═══ RECORD LIST

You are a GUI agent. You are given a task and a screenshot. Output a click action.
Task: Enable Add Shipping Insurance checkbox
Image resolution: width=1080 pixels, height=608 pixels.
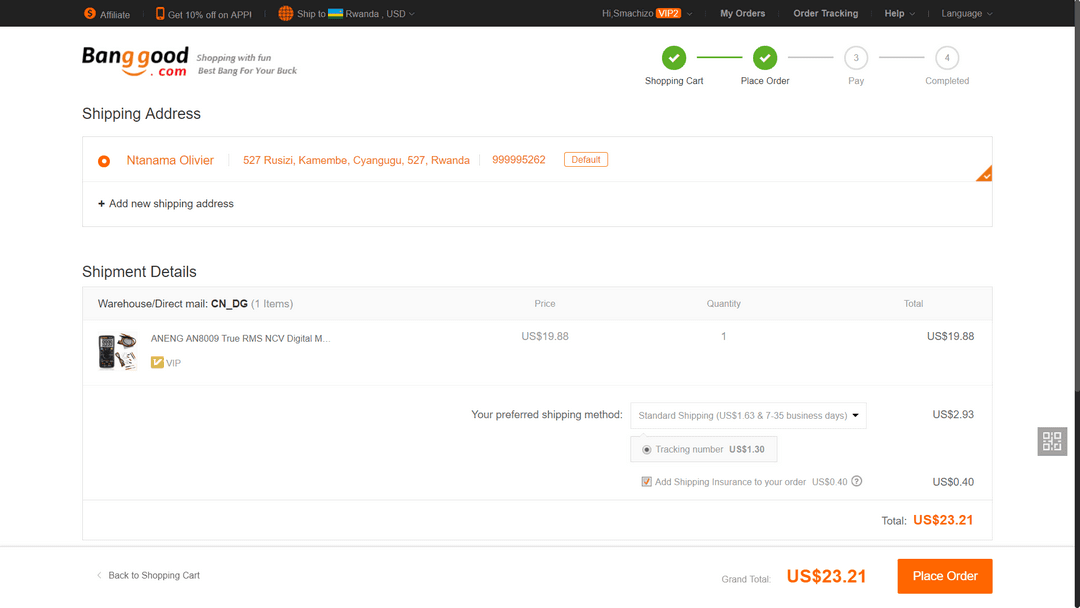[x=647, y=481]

══════
═══ RECORD LIST

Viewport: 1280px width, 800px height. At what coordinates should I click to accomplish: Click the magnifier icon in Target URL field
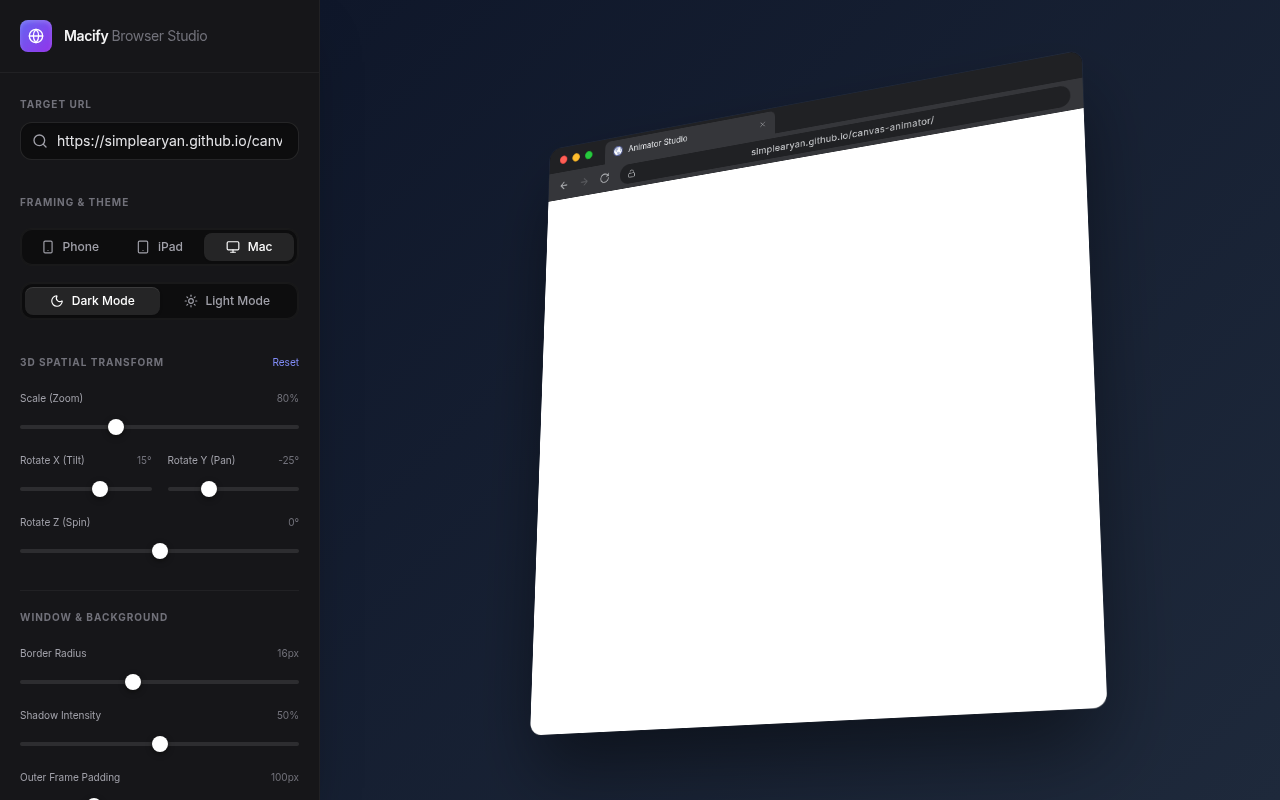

══════

### INSTRUCTION
Duplicate the records from the line with "You are a GUI" up to and including the line with "[x=647, y=481]", leaving the pictures out of your answer.

### RESULT
You are a GUI agent. You are given a task and a screenshot. Output a click action.
Task: Enable Add Shipping Insurance checkbox
Image resolution: width=1080 pixels, height=608 pixels.
[x=647, y=481]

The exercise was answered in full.